— Start RAW DATA —

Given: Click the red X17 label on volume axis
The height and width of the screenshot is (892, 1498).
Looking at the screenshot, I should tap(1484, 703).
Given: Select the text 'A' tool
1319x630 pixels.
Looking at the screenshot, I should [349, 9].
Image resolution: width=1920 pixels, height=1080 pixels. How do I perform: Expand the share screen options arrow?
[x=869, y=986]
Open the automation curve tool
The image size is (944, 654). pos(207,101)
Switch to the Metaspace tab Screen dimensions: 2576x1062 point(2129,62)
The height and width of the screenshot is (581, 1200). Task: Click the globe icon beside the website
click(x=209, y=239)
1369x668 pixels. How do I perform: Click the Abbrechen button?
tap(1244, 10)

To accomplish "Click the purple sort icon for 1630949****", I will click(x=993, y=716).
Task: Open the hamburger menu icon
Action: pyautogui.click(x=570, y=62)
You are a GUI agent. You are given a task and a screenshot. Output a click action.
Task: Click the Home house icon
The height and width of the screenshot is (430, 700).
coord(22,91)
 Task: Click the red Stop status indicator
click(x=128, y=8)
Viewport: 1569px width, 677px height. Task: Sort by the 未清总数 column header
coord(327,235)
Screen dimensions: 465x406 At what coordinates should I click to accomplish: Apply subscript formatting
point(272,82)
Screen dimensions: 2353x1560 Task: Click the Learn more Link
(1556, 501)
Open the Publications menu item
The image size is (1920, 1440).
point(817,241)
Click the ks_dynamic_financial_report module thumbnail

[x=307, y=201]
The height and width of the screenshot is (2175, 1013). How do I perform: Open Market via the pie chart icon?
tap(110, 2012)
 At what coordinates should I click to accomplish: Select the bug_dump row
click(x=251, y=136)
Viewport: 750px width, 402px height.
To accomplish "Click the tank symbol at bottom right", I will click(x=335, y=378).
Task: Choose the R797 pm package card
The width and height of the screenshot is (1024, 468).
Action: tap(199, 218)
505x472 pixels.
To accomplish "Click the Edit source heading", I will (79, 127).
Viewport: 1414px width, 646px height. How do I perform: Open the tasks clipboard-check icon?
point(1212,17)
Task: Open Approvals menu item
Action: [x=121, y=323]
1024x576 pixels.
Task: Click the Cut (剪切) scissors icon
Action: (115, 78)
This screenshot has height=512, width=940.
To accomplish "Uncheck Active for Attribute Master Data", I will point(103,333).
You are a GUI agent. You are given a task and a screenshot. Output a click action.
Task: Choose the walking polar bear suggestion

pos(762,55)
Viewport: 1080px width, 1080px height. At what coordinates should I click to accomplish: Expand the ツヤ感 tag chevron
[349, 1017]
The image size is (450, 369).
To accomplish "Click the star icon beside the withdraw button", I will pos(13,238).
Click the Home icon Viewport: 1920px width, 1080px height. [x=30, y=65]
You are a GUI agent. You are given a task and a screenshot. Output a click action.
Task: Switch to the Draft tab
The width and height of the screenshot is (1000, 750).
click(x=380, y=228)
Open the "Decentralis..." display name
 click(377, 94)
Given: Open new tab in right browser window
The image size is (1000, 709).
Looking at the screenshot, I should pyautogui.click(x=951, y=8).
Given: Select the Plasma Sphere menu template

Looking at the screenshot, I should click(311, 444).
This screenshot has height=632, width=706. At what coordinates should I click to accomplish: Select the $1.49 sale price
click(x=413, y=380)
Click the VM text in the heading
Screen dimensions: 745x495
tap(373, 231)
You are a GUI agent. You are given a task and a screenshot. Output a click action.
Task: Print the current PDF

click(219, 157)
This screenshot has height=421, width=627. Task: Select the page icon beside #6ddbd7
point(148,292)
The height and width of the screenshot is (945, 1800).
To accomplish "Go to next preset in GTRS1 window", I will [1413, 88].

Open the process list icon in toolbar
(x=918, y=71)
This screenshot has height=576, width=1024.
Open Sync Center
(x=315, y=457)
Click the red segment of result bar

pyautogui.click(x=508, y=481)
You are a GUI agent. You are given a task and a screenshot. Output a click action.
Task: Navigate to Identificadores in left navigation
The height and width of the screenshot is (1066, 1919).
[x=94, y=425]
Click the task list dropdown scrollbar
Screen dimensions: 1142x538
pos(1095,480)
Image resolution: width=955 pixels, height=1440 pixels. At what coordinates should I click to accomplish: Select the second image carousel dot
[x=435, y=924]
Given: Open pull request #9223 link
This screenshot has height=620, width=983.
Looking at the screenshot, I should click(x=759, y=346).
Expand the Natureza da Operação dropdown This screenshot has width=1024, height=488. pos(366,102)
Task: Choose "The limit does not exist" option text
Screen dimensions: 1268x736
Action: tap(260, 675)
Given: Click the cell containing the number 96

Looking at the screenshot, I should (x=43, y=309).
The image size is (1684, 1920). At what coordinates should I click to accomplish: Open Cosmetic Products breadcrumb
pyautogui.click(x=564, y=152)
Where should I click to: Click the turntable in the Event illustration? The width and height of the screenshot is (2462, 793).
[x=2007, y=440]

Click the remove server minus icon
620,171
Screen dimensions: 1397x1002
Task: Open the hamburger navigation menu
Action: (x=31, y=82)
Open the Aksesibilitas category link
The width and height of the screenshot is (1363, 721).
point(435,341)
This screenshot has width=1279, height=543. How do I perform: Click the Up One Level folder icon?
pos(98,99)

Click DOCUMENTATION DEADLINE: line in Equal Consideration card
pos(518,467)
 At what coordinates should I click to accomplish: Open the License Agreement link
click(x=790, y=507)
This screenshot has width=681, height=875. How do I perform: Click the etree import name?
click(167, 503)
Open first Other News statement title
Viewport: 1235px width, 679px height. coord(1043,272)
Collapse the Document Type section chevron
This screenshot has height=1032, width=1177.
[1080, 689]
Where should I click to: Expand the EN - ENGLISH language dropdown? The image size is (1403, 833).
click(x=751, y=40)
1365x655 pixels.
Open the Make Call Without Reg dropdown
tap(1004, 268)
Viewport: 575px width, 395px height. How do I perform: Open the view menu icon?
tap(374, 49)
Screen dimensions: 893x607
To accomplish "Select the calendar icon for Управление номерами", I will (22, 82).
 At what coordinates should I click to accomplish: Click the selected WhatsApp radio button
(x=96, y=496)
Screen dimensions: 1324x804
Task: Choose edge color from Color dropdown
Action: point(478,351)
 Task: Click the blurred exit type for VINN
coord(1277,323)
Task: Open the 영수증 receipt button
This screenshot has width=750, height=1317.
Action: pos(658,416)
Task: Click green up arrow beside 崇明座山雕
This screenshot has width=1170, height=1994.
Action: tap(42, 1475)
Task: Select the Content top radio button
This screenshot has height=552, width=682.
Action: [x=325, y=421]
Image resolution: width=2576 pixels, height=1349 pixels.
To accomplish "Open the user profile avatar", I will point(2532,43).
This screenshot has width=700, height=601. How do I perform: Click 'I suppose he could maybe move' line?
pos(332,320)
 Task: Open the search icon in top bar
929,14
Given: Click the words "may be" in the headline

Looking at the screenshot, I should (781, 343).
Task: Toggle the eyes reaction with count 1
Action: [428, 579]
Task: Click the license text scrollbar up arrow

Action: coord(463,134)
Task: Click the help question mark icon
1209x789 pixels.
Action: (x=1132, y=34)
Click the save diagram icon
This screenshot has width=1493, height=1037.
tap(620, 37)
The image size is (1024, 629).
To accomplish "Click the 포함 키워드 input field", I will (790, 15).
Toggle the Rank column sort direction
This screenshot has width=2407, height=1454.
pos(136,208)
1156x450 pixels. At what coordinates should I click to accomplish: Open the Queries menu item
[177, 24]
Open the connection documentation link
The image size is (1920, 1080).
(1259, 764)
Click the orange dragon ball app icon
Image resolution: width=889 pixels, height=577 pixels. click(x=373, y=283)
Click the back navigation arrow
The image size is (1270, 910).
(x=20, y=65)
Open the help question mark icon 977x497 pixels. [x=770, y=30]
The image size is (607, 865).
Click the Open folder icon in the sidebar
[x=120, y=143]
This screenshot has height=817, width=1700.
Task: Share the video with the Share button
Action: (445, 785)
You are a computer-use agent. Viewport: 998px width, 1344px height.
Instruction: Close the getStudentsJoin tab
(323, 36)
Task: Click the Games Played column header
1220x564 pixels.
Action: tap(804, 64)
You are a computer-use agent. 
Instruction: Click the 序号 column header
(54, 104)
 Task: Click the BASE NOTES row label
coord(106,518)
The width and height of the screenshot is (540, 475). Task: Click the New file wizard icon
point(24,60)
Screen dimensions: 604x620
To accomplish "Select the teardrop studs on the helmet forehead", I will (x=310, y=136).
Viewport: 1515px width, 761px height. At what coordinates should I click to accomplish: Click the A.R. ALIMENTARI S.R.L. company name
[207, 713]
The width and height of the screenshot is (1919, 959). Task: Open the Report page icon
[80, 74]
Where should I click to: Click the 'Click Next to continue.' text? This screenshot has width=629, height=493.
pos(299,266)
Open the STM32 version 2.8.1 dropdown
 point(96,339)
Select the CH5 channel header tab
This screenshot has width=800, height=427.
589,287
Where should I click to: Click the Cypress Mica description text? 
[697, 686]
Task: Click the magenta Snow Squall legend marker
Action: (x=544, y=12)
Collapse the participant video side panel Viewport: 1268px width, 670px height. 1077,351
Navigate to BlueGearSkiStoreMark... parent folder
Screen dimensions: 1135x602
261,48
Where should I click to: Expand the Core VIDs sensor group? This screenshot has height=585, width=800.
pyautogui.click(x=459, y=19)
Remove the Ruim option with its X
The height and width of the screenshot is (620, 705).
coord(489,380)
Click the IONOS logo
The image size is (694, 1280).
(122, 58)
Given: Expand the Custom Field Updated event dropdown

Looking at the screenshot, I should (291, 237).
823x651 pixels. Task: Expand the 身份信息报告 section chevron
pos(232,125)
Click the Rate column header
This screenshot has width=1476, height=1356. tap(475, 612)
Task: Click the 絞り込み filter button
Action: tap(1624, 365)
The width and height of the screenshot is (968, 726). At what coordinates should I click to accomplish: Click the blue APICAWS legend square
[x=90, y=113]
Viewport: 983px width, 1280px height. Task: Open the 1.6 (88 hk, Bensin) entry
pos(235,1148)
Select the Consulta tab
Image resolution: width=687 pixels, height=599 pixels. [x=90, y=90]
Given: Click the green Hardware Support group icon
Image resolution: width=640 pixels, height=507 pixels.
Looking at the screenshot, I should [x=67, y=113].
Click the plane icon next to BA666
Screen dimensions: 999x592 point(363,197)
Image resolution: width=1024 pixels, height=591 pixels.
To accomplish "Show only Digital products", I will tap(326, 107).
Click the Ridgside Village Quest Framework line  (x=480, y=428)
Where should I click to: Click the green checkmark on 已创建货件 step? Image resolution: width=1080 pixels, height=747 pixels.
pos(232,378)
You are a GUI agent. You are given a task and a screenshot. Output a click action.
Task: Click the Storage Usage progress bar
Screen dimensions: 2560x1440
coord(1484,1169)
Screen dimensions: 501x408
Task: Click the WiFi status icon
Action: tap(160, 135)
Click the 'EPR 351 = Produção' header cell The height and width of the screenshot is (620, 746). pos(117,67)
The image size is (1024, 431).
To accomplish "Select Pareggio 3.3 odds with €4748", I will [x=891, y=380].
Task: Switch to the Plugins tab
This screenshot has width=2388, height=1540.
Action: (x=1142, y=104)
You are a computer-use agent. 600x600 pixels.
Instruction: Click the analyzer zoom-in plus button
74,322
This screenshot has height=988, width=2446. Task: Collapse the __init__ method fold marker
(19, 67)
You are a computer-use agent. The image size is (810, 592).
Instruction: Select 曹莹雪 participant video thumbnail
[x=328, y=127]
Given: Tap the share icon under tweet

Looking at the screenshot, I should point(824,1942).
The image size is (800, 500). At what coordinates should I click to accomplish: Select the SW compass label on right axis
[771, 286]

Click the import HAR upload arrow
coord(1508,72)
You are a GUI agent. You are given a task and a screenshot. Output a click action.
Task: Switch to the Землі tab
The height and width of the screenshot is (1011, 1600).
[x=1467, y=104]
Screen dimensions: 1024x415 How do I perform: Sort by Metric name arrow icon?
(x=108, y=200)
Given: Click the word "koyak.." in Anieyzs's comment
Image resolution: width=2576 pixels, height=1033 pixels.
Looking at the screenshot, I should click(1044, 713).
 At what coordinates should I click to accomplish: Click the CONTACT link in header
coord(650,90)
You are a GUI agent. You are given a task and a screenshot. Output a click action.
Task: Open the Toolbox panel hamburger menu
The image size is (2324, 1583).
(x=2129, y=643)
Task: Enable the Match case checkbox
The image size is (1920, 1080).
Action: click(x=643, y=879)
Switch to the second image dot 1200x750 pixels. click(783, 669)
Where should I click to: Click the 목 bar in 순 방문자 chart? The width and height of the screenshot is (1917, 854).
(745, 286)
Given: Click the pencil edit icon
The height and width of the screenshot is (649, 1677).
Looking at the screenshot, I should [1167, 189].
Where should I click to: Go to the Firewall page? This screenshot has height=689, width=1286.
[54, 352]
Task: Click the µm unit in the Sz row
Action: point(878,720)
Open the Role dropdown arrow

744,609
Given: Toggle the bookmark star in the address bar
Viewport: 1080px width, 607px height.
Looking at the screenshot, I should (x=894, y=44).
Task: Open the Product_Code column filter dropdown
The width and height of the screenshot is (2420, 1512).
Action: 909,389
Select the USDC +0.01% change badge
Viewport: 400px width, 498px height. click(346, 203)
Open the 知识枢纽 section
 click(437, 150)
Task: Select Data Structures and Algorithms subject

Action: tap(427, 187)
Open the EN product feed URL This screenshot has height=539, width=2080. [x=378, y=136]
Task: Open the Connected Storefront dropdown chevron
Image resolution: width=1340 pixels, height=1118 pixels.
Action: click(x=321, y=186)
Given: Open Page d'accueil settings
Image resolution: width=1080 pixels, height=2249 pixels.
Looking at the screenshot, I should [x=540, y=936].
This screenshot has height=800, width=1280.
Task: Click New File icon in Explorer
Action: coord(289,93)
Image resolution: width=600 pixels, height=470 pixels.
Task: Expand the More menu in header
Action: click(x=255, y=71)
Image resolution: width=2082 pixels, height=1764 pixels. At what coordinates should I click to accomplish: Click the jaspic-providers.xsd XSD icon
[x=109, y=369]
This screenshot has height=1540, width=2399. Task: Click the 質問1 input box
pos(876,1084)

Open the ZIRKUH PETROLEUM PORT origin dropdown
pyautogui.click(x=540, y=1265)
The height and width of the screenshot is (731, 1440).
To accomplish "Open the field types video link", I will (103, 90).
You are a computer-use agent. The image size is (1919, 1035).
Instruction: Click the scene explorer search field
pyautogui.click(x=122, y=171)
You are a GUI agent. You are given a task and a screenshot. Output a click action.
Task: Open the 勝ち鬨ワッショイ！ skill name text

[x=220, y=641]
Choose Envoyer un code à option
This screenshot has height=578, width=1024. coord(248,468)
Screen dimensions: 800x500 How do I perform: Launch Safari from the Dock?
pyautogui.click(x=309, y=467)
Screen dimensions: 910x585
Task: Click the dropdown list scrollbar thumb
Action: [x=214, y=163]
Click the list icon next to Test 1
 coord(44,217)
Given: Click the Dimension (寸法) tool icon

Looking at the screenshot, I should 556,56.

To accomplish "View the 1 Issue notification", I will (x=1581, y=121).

— End RAW DATA —

[AIM]
Print the entries exactly as they appear, covering only the stretch from the line containing "823x651 pixels. Task: Expand" through the line containing "Screen dimensions: 999x592 point(363,197)".

[REPLY]
823x651 pixels. Task: Expand the 身份信息报告 section chevron
pos(232,125)
Click the Rate column header
This screenshot has width=1476, height=1356. tap(475, 612)
Task: Click the 絞り込み filter button
Action: tap(1624, 365)
The width and height of the screenshot is (968, 726). At what coordinates should I click to accomplish: Click the blue APICAWS legend square
[x=90, y=113]
Viewport: 983px width, 1280px height. Task: Open the 1.6 (88 hk, Bensin) entry
pos(235,1148)
Select the Consulta tab
Image resolution: width=687 pixels, height=599 pixels. [x=90, y=90]
Given: Click the green Hardware Support group icon
Image resolution: width=640 pixels, height=507 pixels.
Looking at the screenshot, I should [x=67, y=113].
Click the plane icon next to BA666
Screen dimensions: 999x592 point(363,197)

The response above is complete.